Wilbur King lived in Middletown, Ohio. He raised five spectacular daughters. The fifth one, Shannon, was the first love of my life. It was 1980. We were 22. Wilbur scared the shit out of me.
Before I met him on my first trip to the King homestead, all I knew about Wilbur was that he worked in a steel mill, and that he had a bass boat on which he went bass fishing. When we met, I learned two more things. I learned that Wilbur had powerful, constrictor hands. And I learned that he scared the shit out of me. But not because he had rearranged my phalanges. It was nothing more than the way he looked at me, a steely stare. I didn’t understand it until years later, when I realized that to him I was just one more luster wanting to do a daughter.
Shannon’s mom had a really stupid idea. She said to Wilbur, “Why don’t you take Tommy out fishing with you in the morning?”
Fast forward to 6 a.m. the next day. I was awake. This was deeply wrong.
I climbed into Wilbur’s truck and off we went to the lake, just a couple of guys who would each much rather be alone right now. The first thing that happened was that I didn’t say anything, and by doing so, I had set the tone for the morning. Wilbur followed my lead. For the next two hours, he either didn’t have any urges to speak, or he resisted them all.
Okay, that’s not entirely true. When we got to the boat, some sounds did come from Wilbur’s face. “Get on the boat,” I heard him say.

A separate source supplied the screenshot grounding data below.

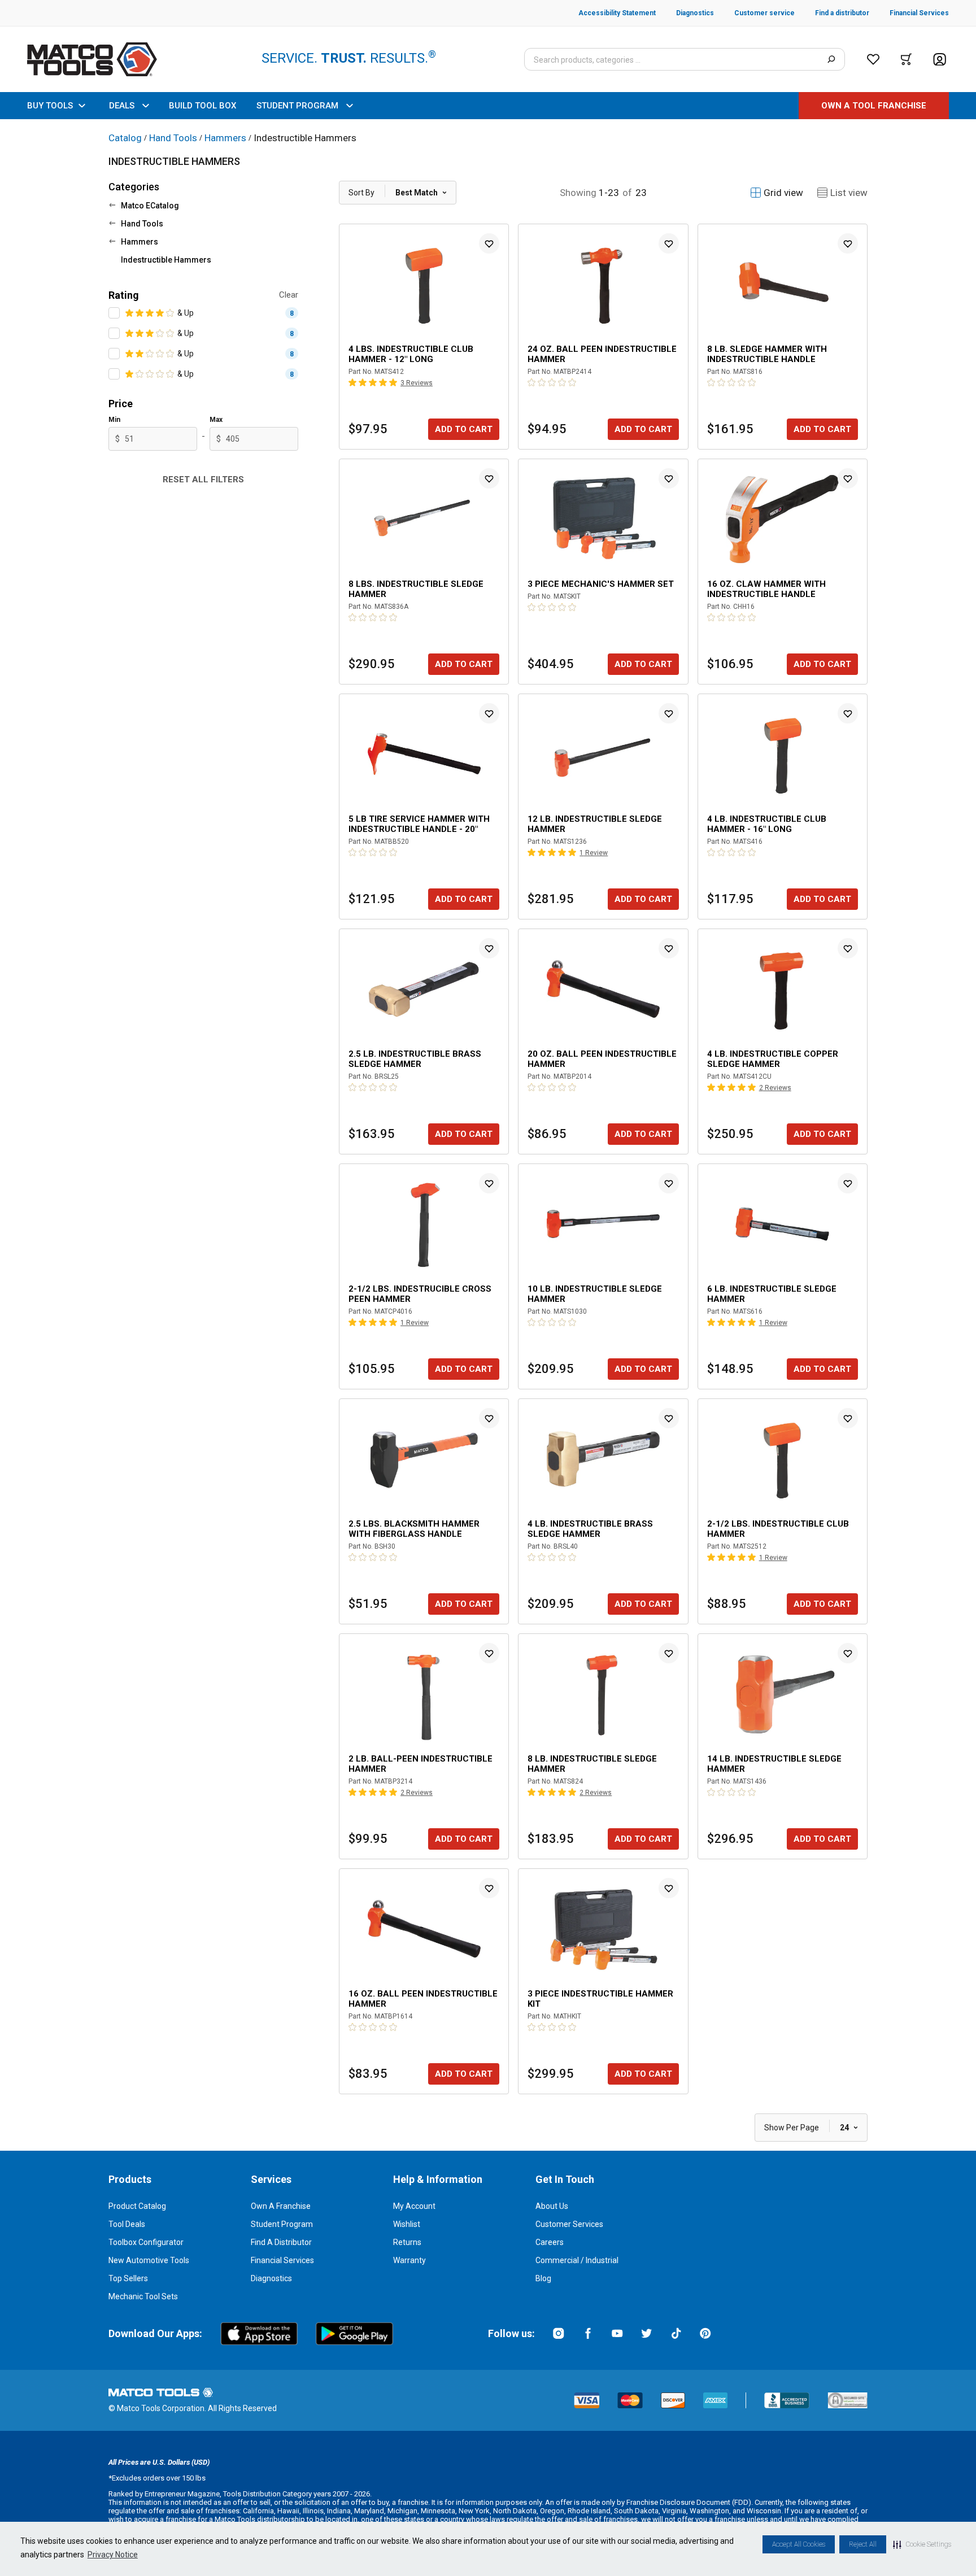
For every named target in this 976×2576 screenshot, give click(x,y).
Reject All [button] (863, 2544)
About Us (551, 2206)
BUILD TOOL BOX (202, 106)
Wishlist (406, 2224)
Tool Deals (126, 2224)
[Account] (940, 60)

I jumped into the conversation. “Okay,” I said.
Another thing he said was, “Untie that rope.”
“Okay,” I said, trying to sound hearty despite the trembling.

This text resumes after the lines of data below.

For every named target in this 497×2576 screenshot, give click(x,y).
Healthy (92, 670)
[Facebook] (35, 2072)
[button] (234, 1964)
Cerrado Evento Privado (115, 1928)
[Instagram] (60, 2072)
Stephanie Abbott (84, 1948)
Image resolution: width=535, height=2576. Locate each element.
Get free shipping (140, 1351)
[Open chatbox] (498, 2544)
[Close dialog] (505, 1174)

Soon we were in the quietest place I’d ever been, adrift on a sheet of liquid glass. Wilbur was fishing. I was just sitting. I’d probably been in places this quiet before. It’s just that I made too much noise to notice. Not today. I was frozen in terror by the tension of the human silence. If I had spoken then, in Wilbur’s temple, during the heart of his ceremony, I believe the sheer force of the will of Wilbur would have struck me dead.
After a while, he packed up his equipment and he steered the boat to shore. When we were up against the dock, I knew it was time to get off the boat and I did so without even having to be told.
“Here,” Wilbur said, as he tossed me a rope which I then tied to the boat-holding rope-wrap thingie.
“Got it,” I replied, with just a touch of sailor vigor.
When we were back at the house, we went in the side door, which leads you through the kitchen. Mrs. King was standing at the sink. I was right behind Wilbur, so I was able to hear it when he walked by his wife, touched her on the shoulder, leaned into her ear, and said, “I like this one.”